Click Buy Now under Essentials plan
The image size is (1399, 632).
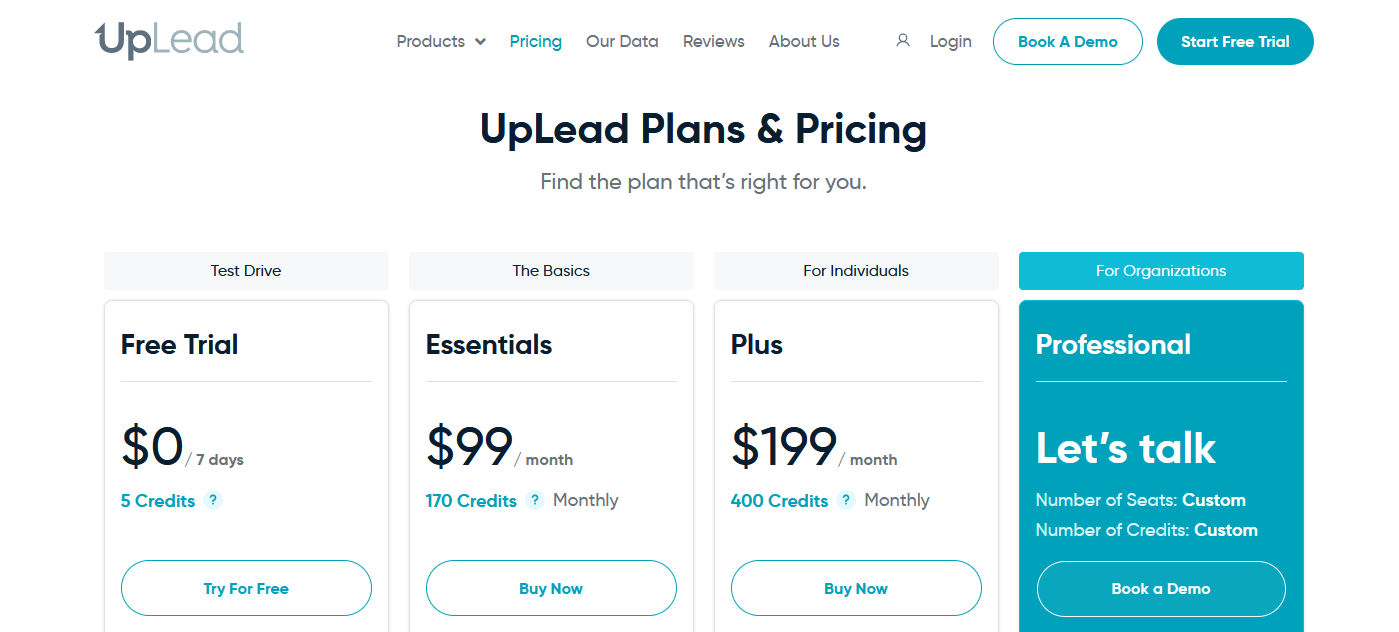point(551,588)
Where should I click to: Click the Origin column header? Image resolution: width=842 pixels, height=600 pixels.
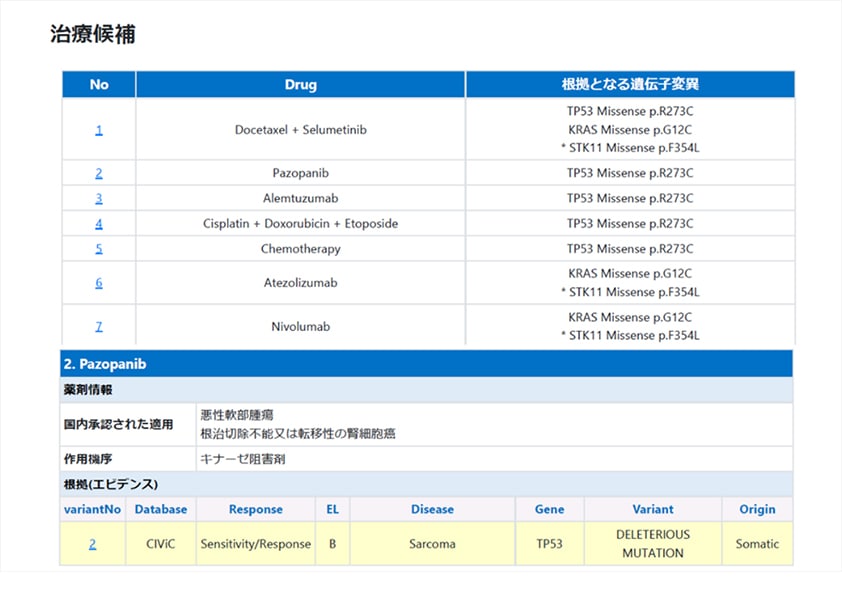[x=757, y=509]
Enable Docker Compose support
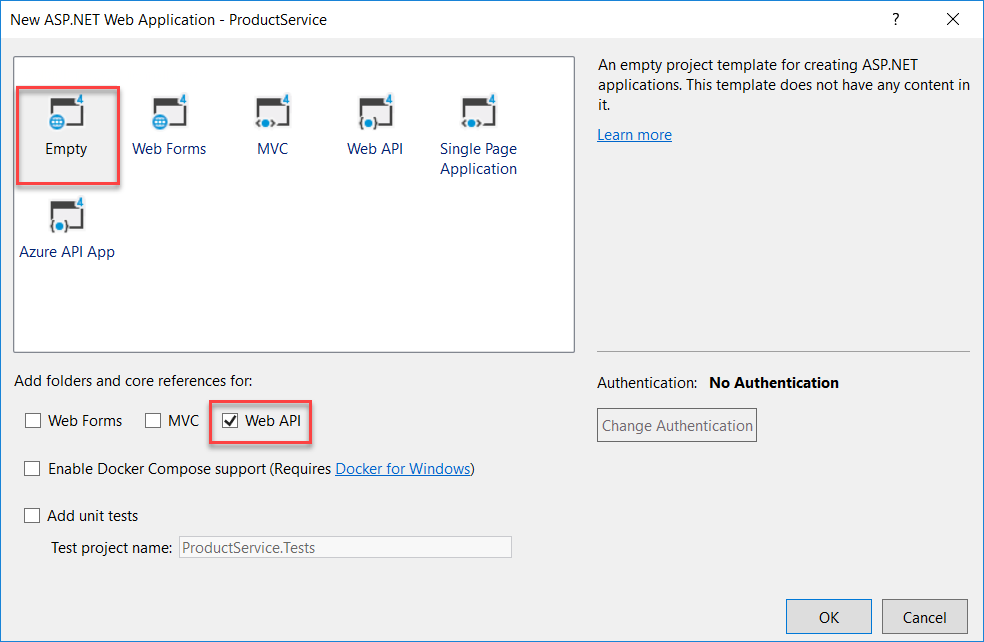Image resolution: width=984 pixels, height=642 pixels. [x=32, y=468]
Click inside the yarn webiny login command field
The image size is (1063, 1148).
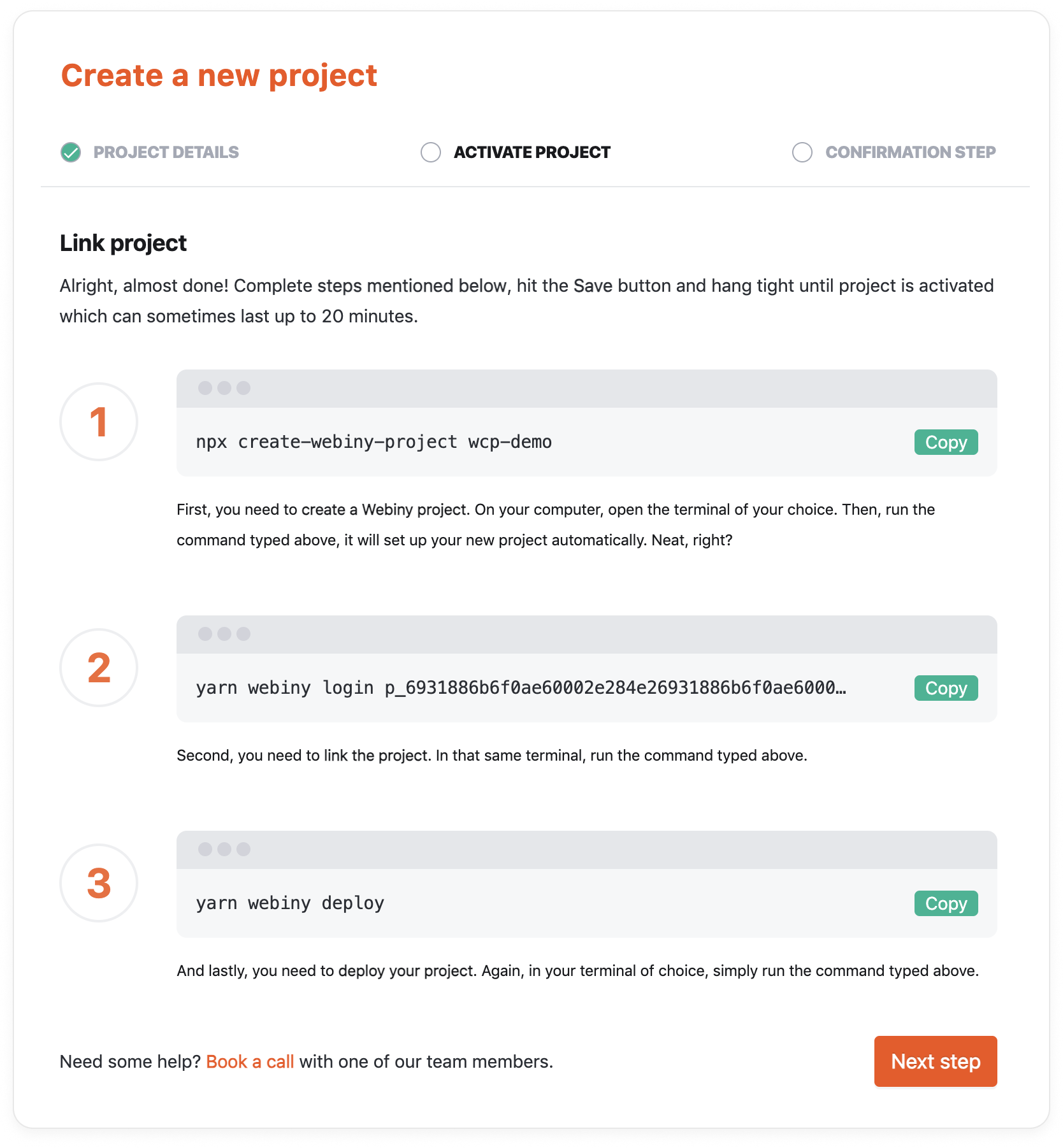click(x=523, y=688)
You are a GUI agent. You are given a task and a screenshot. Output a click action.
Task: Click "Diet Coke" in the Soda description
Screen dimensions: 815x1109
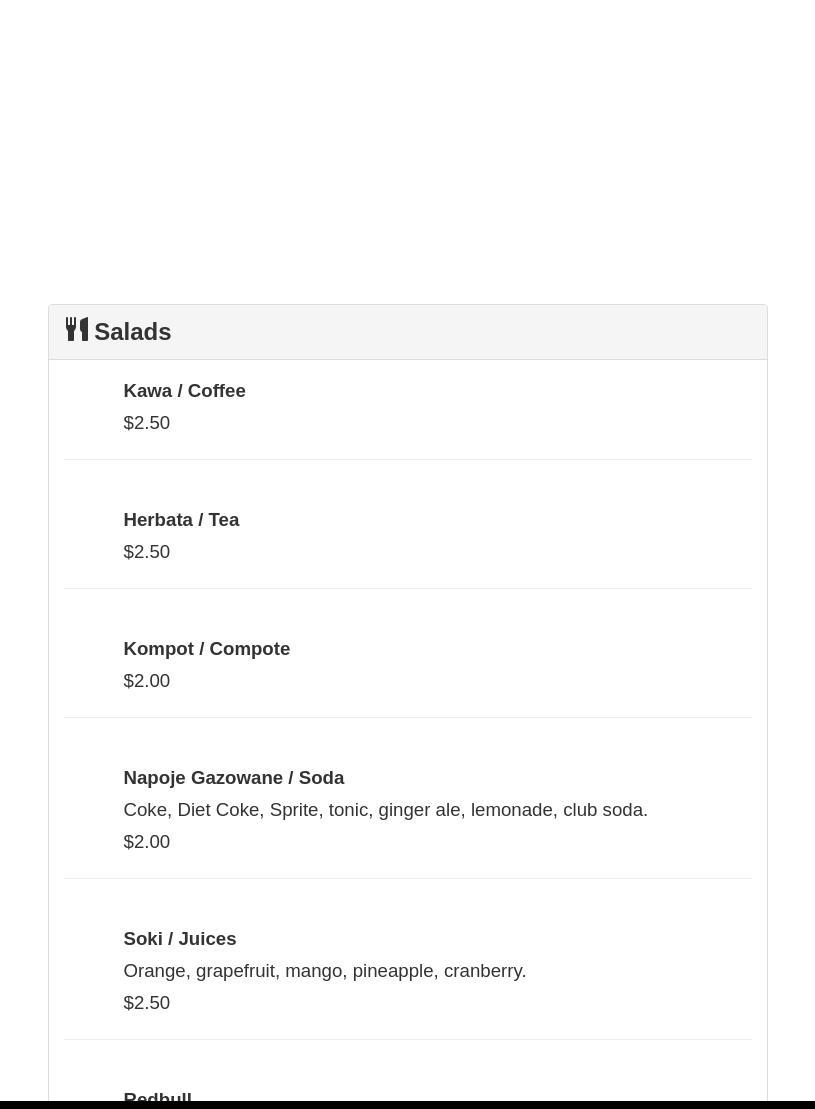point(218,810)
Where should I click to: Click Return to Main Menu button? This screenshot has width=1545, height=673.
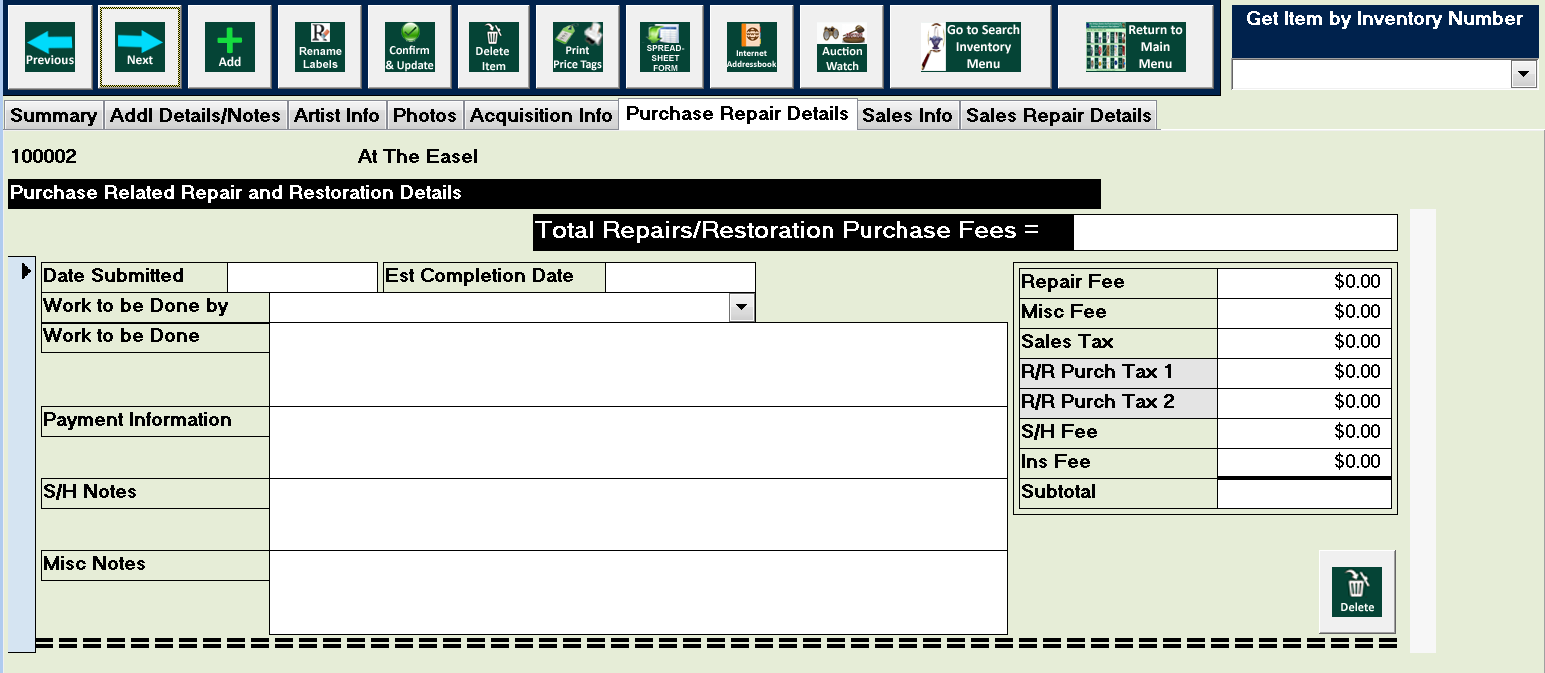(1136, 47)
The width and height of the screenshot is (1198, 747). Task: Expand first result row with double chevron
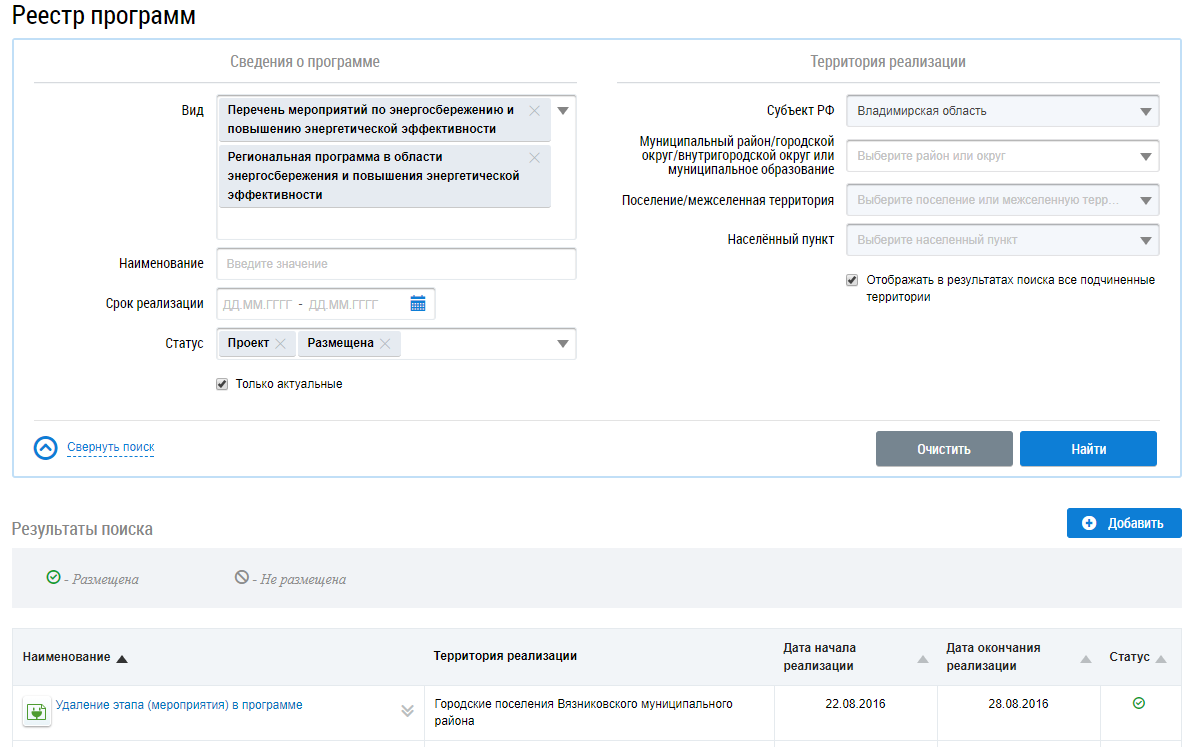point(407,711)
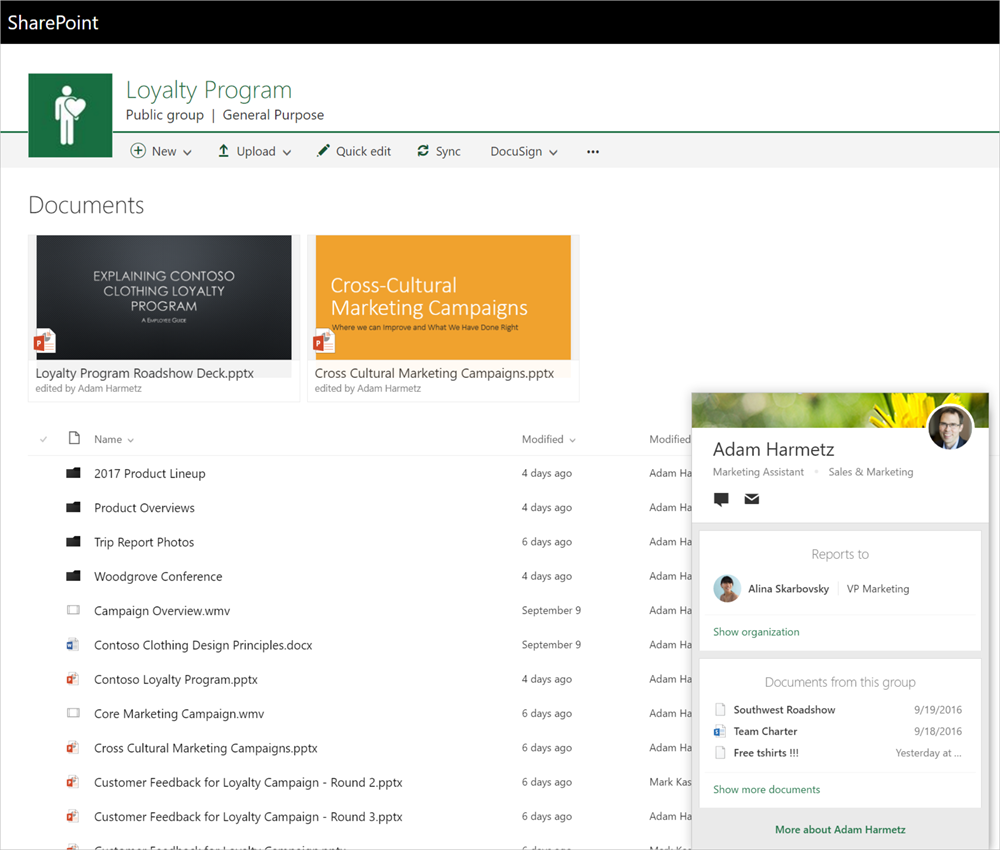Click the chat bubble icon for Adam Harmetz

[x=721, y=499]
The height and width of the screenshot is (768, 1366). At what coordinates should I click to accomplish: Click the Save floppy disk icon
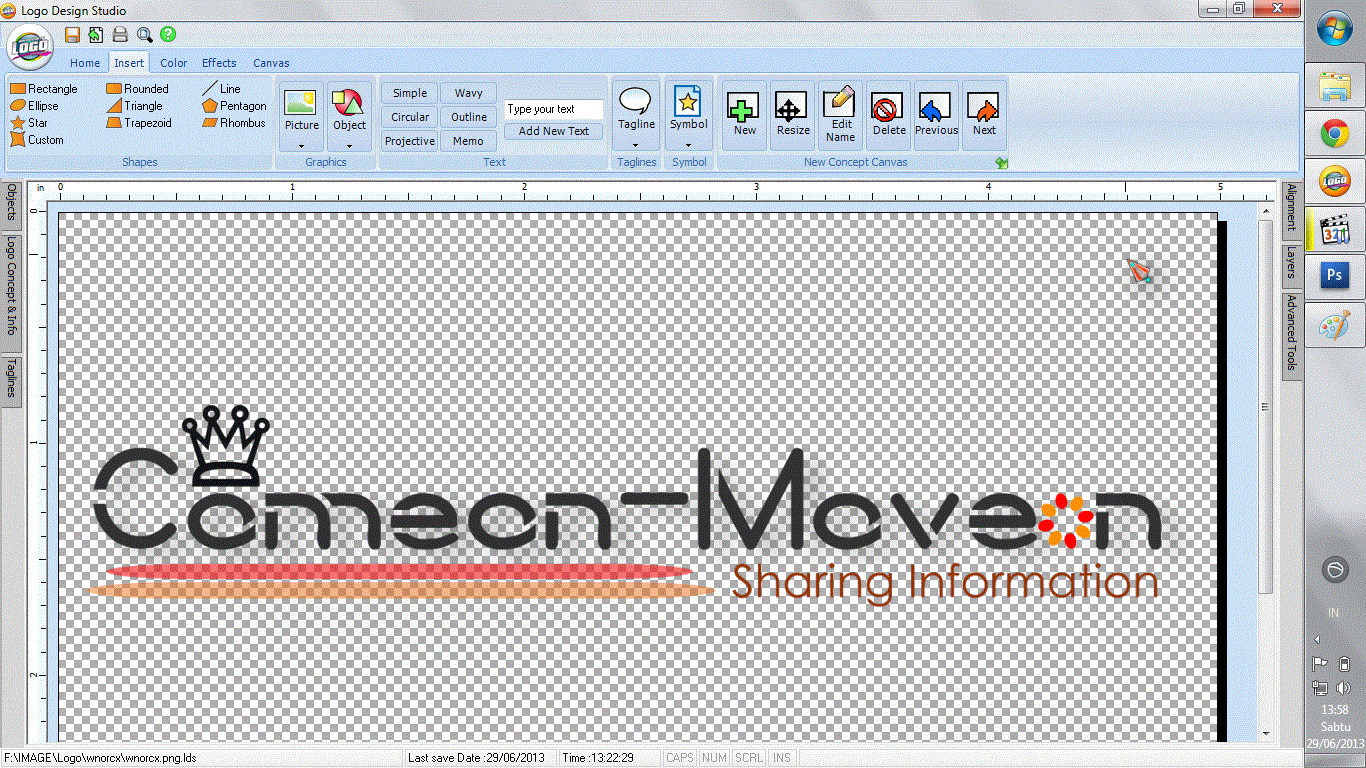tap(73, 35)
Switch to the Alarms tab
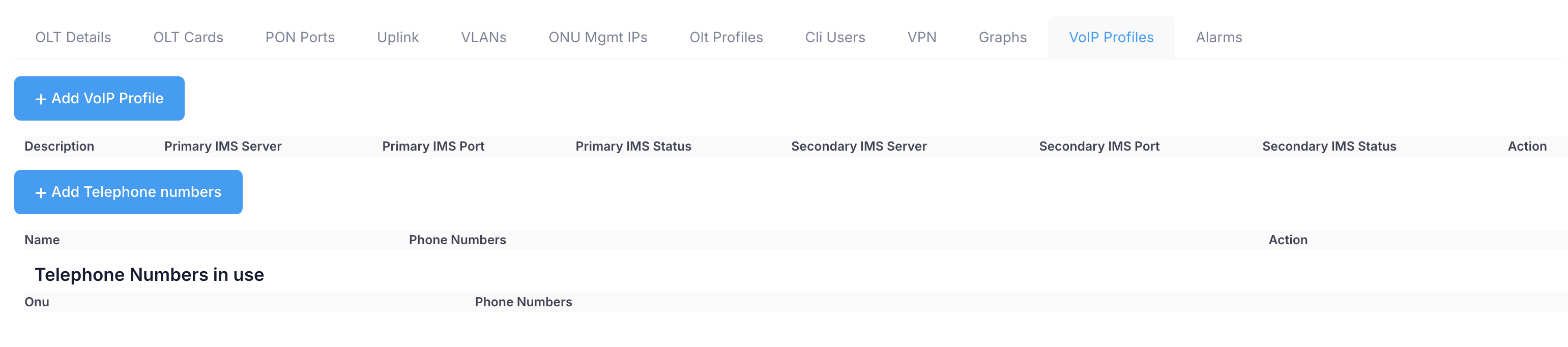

· · · · ·

### Work required
Without including any picture, set down every line above exactly as it stands.

### Answer section
Click Buy Now under Essentials plan
The image size is (1399, 632).
point(551,588)
Where should I click to: Click the Origin column header? Image resolution: width=842 pixels, height=600 pixels.
[x=757, y=509]
Enable Docker Compose support
Image resolution: width=984 pixels, height=642 pixels. [x=32, y=468]
Click inside the yarn webiny login command field
The image size is (1063, 1148).
click(x=523, y=688)
You are a GUI agent. You are given a task and a screenshot. Output a click action.
Task: Click "Diet Coke" in the Soda description
Screen dimensions: 815x1109
point(218,810)
Where should I click to: Click Return to Main Menu button? This screenshot has width=1545, height=673.
(1136, 47)
The width and height of the screenshot is (1198, 747). Task: Expand first result row with double chevron
point(407,711)
Click the chat bubble icon for Adam Harmetz

[x=721, y=499]
The height and width of the screenshot is (768, 1366). At what coordinates should I click to accomplish: Click the Save floppy disk icon
tap(73, 35)
Switch to the Alarms tab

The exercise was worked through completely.